When a solution is submitted, we use axe-core to run an automated audit of your code.

This picks out common accessibility issues like not using semantic HTML and not having proper heading hierarchies, among others.

This automated audit is fairly surface level, so we encourage to you review the project and code in more detail with accessibility best practices in mind.

How does the CSS report work?

When a solution is submitted, we use stylelint to run an automated check on the CSS code.

We've added some of our own linting rules based on recommended best practices. These rules are prefixed with frontend-mentor/ which you'll see at the top of each issue in the report.

The report will audit all CSS, SCSS and Less files in your repository.

How does the HTML validation report work?

When a solution is submitted, we use html-validate to run an automated check on the HTML code.

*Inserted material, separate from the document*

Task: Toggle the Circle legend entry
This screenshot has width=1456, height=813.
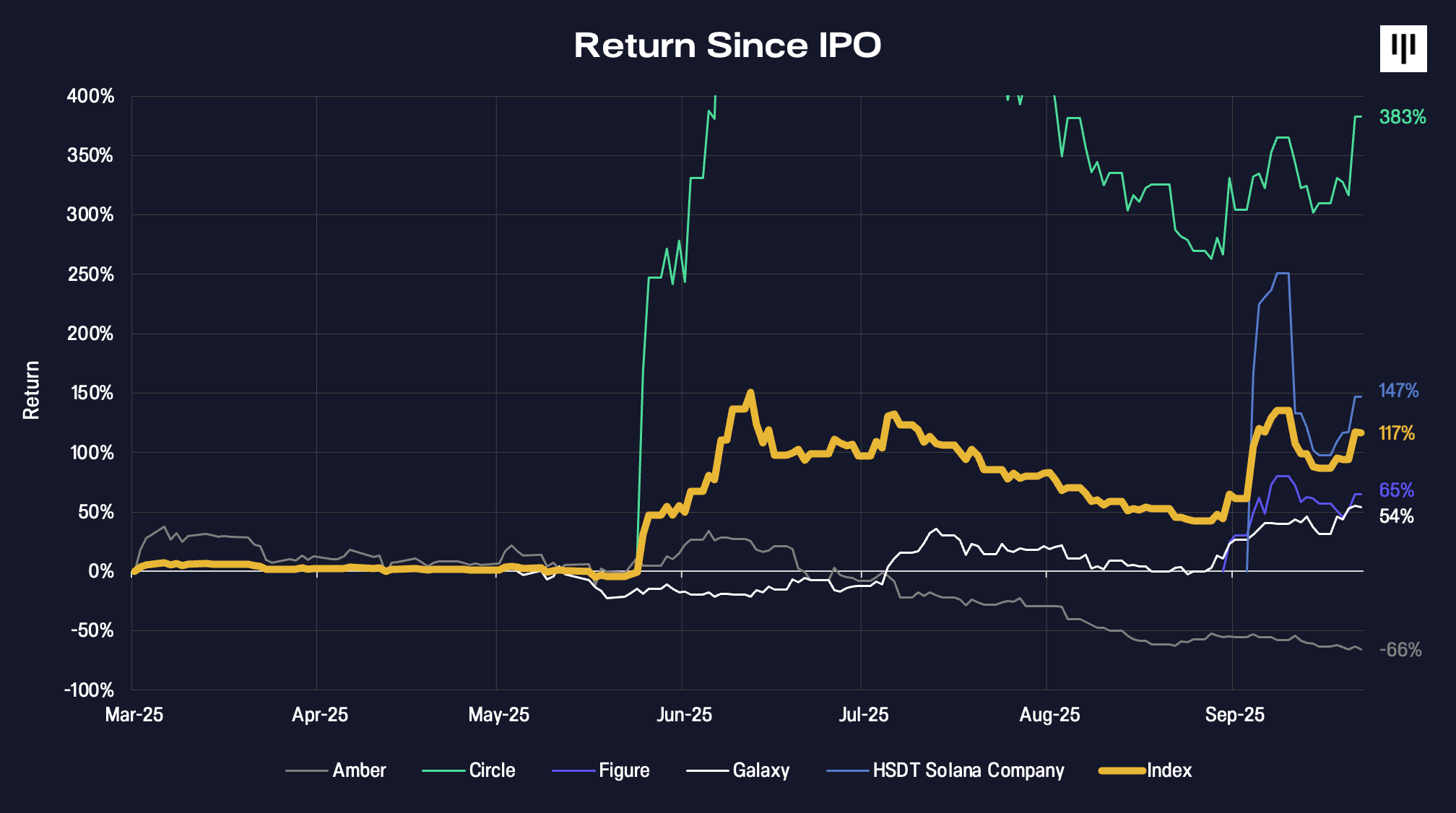Action: tap(491, 770)
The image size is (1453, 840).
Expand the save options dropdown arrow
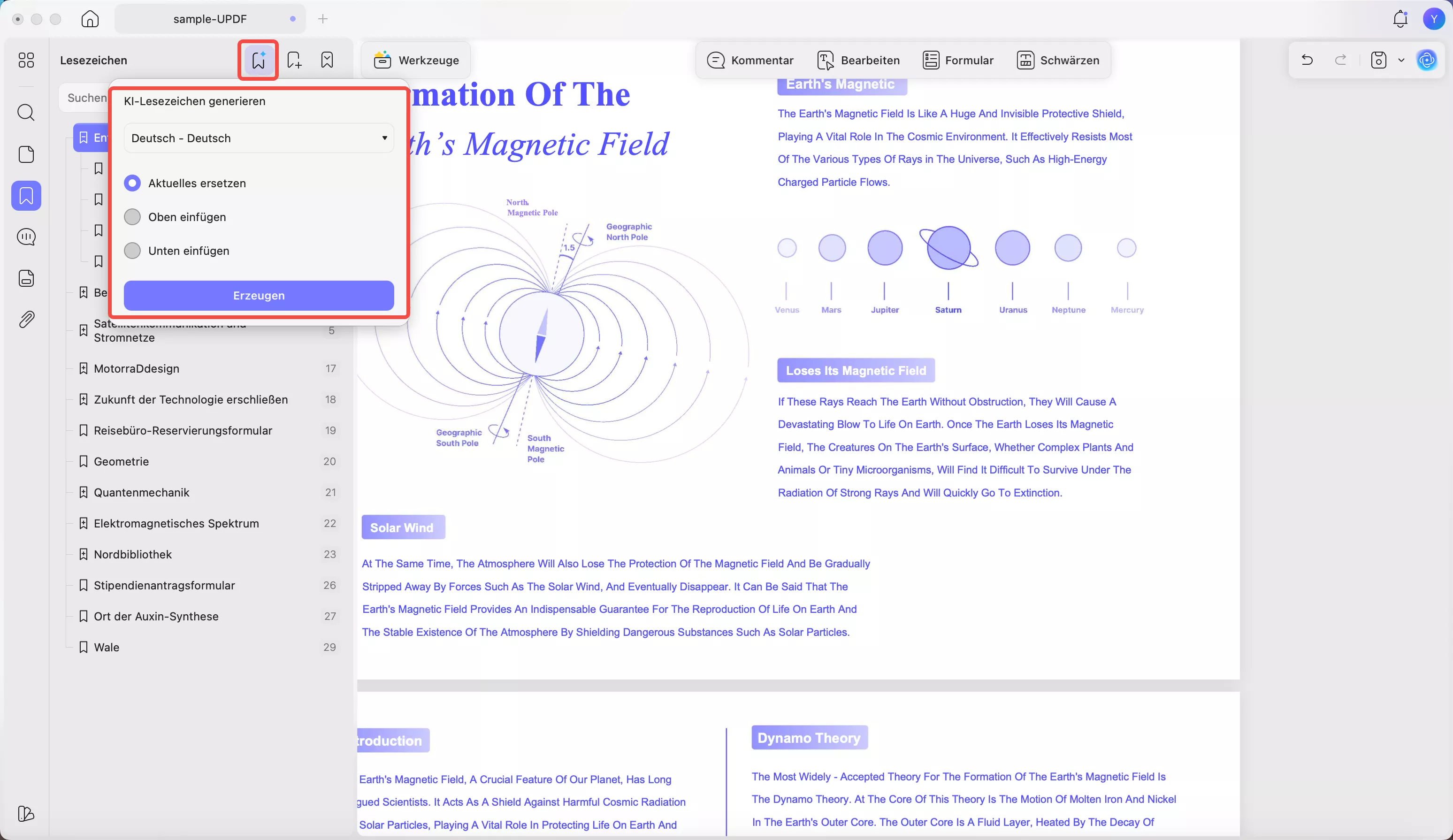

The report picks out common HTML issues such as not using headings within section elements and incorrect nesting of elements, among others.

Note that the report can pick up “invalid” attributes, which some frameworks automatically add to the HTML. These attributes are crucial for how the frameworks function, although they’re technically not valid HTML. As such, some projects can show up with many HTML validation errors, which are benign and are a necessary part of the framework.

How does the JavaScript validation report work?

When a solution is submitted, we use eslint to run an automated check on the JavaScript code.

The report picks out common JavaScript issues such as not using semicolons and using var instead of let or const, among others.

The report will audit all JS and JSX files in your repository. We currently do not support Typescript or other frontend frameworks.